Television watching is one of many things parents can do with their children and some TV is legitimately educational and enjoyable. But like the rest of life, you can have too much of even a good thing and frankly, a lot of what’s on TV isn’t even good! I advise parents to think about what they would be doing with their child if the television wasn’t on to help decide if they are watching appropriately. If you would have been building with Legos, reading together, dancing to music, cooking in the kitchen, playing catch or would otherwise have been actively engaged, and you have chosen to watch a DVD or TV show instead, then your child has lost out. Time one on one with you, engaged in a mutual activity will beat television (educational or not) hands down. But if you have already spent the last hour reading and coloring and playing kitchen with your child and you both need some down time, watching a DVD or television show together that you both enjoy could be a great way to spend a half hour.

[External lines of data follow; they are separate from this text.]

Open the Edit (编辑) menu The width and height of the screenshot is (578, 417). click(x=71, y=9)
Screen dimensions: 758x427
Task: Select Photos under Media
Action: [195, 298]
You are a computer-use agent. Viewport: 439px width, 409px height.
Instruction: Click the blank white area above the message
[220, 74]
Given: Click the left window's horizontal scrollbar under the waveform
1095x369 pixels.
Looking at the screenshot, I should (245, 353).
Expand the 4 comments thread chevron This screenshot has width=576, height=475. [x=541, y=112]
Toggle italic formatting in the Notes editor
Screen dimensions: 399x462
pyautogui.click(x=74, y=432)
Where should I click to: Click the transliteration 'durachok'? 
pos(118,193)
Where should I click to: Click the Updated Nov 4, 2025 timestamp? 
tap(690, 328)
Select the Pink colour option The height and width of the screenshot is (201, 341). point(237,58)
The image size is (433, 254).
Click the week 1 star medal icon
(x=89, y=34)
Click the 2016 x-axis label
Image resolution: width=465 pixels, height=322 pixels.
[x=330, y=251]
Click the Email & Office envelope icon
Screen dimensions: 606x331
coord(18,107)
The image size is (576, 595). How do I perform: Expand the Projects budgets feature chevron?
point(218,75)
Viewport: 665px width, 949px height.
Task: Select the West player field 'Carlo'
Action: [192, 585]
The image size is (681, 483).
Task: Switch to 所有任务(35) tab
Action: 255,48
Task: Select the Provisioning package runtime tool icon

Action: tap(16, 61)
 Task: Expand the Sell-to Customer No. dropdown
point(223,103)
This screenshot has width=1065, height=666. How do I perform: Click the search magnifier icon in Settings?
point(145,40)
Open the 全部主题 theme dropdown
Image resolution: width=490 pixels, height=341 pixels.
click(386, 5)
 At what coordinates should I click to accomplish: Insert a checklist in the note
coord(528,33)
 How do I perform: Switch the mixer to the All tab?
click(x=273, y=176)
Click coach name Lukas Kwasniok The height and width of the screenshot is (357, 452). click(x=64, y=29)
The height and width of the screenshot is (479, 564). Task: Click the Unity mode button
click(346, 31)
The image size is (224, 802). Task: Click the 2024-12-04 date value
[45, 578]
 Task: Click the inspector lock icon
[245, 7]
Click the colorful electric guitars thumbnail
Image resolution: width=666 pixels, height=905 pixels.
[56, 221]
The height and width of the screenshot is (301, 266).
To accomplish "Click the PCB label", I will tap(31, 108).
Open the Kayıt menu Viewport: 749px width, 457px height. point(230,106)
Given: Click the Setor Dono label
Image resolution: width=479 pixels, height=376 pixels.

Many parents aren’t asking about this sort of television watching but instead wonder about having the TV on in the background over the weekend or in the early evening, and ask if this is detrimental to the child. Most likely the answer is yes. Having the television on all afternoon on the weekend will distract and engage the parent, and even if the child is not interested or watching, he will miss out on time that could have been spent engaged with his parent who is less ‘available’ even when in the same room. In addition, children playing in the same room with the television on in the background had more difficulty sustaining attention to their activity and this may explain the association between TV watching and difficulties concentrating later on. So whether you have ‘Good Morning America’ and ‘The View’ and ‘Martha Stewart’ going all morning or the Michigan-Michigan State game on all afternoon, your child will have missed out.
Of course issues of exposure to the commercials that accompany sports (mostly for beer, cars, and PG-13 or R rated movie trailers) or the sexual content of many talk shows and soap operas also weigh in on the decision to have the TV on in the background. The morning and evening news programs are riddled with disasters and crime and would be distressing to many children.
Does this mean that you should just keep your TV off all the time? Not necessarily, but it does mean that using your DVR, Tivo or VCR to record the shows you want to watch is a better choice. Does this mean you should never watch a sports game with your children? Not necessarily, but it probably shouldn’t be an all afternoon or evening affair. So if you are going to watch the Superbowl, skip the pregame show and turn it off during half time. Talk about the game with your child and mute the commercials. Enjoy it, but do it with your children in mind.
Watch TV with your kids in moderation, play outside even when its cold, and run all winter long and each day will be your best!